GENERALIZED LINEAR MODEL
Generalized linear models are an offshoot of the interpretable model
linear regression. It predicts a target as a weighted sum of inputs. The
way linear regression makes interpretability easy is by viewing the
learned relationships’ linearity. This is achieved through modeling the
dependence of the target variable y on some features of X. It’s mainly
used to tackle quantitative problems by statisticians and computer
scientists (C Molnar, 2019).
A GLM is one of the extensions of the linear model to model nonlinear
outcomes, the essential defining feature of a GLM is to allow
non-Gaussian outcome distributions and connect the distributions and the
weighted sum through a nonlinear function. Thus a GLM can be modeled to
give a categorical outcome and a count outcome, which a linear
regression model cannot produce (C Molnar, 2019).
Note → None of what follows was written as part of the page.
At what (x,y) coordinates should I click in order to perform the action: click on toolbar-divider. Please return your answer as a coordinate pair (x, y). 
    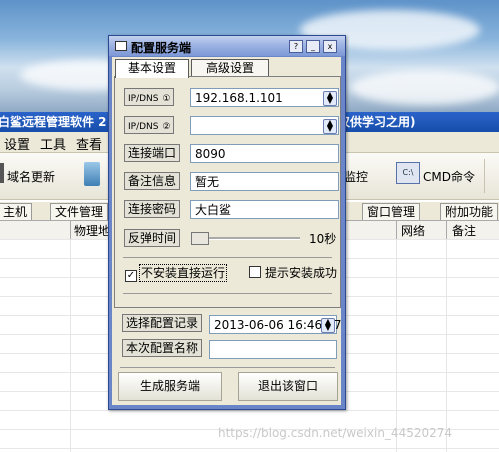
    Looking at the image, I should click on (484, 176).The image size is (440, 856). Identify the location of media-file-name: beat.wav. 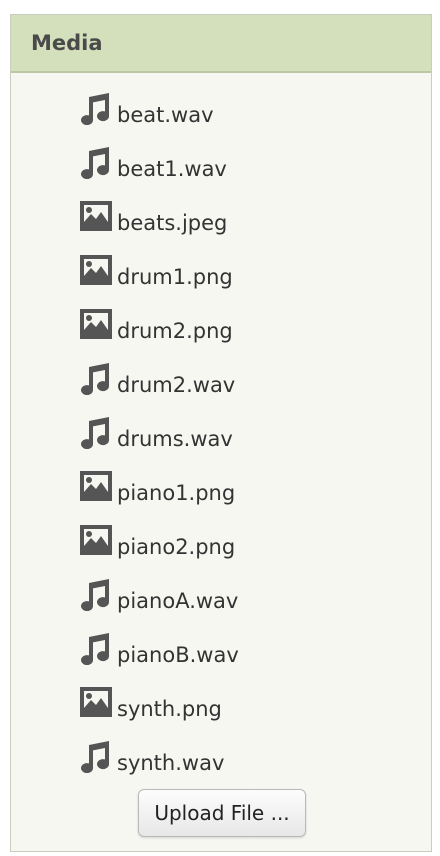
(166, 115).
GLM consists of THREE essential parts, namely:
Random Component – refers to the probability
distribution of the response variable (Y), e.g., normal distribution
for Y in the linear regression or binomial distribution
for Y in the binary logistic regression. Also called a noise
model or error model.
Systematic component - specifies the explanatory
variables (X 1, X 2… Xk ) in the model, more specifically their
linear combination in creating the so-called linear predictor ;
e.g., β0 + β1x 1 +
β2x 2 as we have seen in linear
regression.
Link Function, η or g (μ) - specifies the link
between random and systematic components. It says how the expected value
of the response relates to the linear predictor of explanatory
variables; e.g., η = g (E(Yi )) = E (Yi ) for
linear regression or η = logit (π) for logistic
regression.